Adirondack Legend, The Dew Drop Inn, Re-Opens in 2025
The Dew Drop Inn, located at 27 Broadway, in Saranac Lake, NY, was purchased in May 1947 by Forrest “Dew Drop” Morgan, thus converting the Rathskeller to the Dew Drop Inn.
Katie Stiles, owner of Adirondack Stiles Real Estate Company represents the current owner, Taimim Li, third generation of a family in the tungsten industry. He bought the property in June 2022.
The building is in rough shape, after sitting vacant and having been flooded over the years.
“It’s a full-blown restoration,” Stiles said. “From the foundation up.”
“Li grew up with family in the Saranac Lake area,” according to Stiles, “and he fondly recalls his summers visiting here and eating at the Dew Drop with them. He wanted to invest in Saranac Lake and recreate his experience for others. It’s his project, but it’s something we’re all going to be thankful for.”
What Li is planning is a ground-level bar with games like an antique billiards table, a downstairs restaurant next to the river and six rooms for rent upstairs.

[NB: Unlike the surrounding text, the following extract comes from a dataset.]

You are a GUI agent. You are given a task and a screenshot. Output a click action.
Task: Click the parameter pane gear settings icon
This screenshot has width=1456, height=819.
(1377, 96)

While the doors to the Dew Drop Inn have been shuttered for a few decades, a grand re-opening is scheduled for 2025. The exact date will be announced soon.
Paul Smith’s is experiencing a major revitalization as well—and we hope the community will participate in the revitalization of the Dew Drop Inn, Saranac Lake, the Adirondacks, and Paul Smith’s College.
In fact, many alums have worked at the Dew Drop Inn—or certainly have frequented it. Boxer Muhammad Ali and swimmer Buster Crabbe were customers, and Faye Dunaway (Bonnie & Clyde’s Bonnie Parker) even worked there in the early 60s.
“On any given day through the heart of the 20th century, blue-collar workers in Saranac Lake could be found pounding burgers at the Dew Drop Inn on Broadway, right alongside bejeweled ladies from Upper Saranac nibbling on seafood platters, boisterous, five-o’clock-somewhere barflies, politicians feasting on New York Strips and college kids tossing pizza crusts to the ducks drifting by on the river that flowed a few feet beneath the cantilevered dining room.”